Core data models

In order to ensure interoperability, gufe defines objects that represent the core chemistry and alchemistry of a free energy pipeline, including molecules, chemical systems, and alchemical transformations. This provides a shared language that different tools use.

Ligand network setup

Gufe defines a basic API for the common case of performing alchemical transformations between small molecules, either for relative binding free energies of relative hydration free energies. This handles how mappings between different molecules are defined for alchemical transformations, by defining both the LigandAtomMapping object that contains the details of a specific mapping, and the AtomMapper abstract API for an object that creates the mappings.

Simulation settings

In order to facilitate comparisons of different approaches, gufe defines a hierarchy of simulation settings. This allows certain settings (such as temperature and pressure) to be consistent across different simulation tools, while allowing additional custom settings specific to a given tool to be defined.

Protocols

The actual simulation of a free energy calculation is defined by a gufe Protocol. The Protocol is described as a set of tasks, each a ProtocolUnit, which may depend on other tasks. As such, they form a directed acyclic graph.

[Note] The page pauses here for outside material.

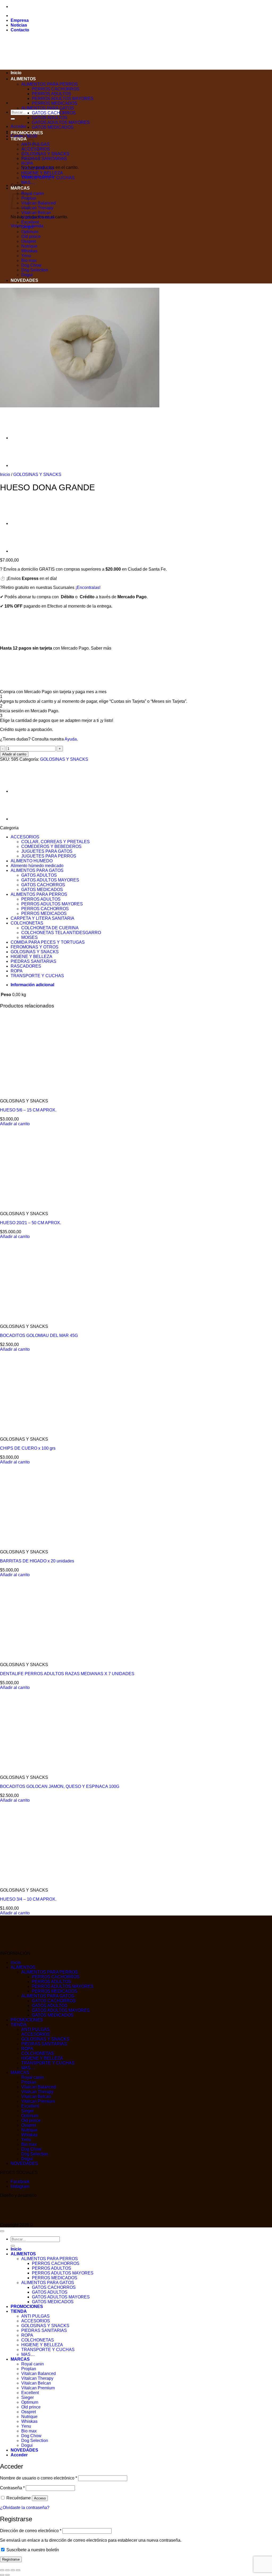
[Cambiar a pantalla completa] (7, 2570)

Gufe does not implement any free energy protocols, but by providing the abstract API, allows protocol authors to create new simulation protocols without needing to focus on the details of execution or storage.

Executors

Executors actually run the simulations described by the Protocol. gufe does not define an executor API, although it includes the very simple serial executor in execute_DAG().

The responsibilities of an executor include running the tasks (units) for a Protocol and managing storage of output. Gufe contains some tools to facilitate that, particularly around storage, but it is up to the executor to determine how to/whether to use those.

Strategies

Strategies have yet to be implemented, but the gufe design leaves a place for an object that, at the scale of an alchemical network, can dynamically decide where to focus more simulation effort based on the results that have been received so far. This will be useful for adaptive approaches to sampling a network.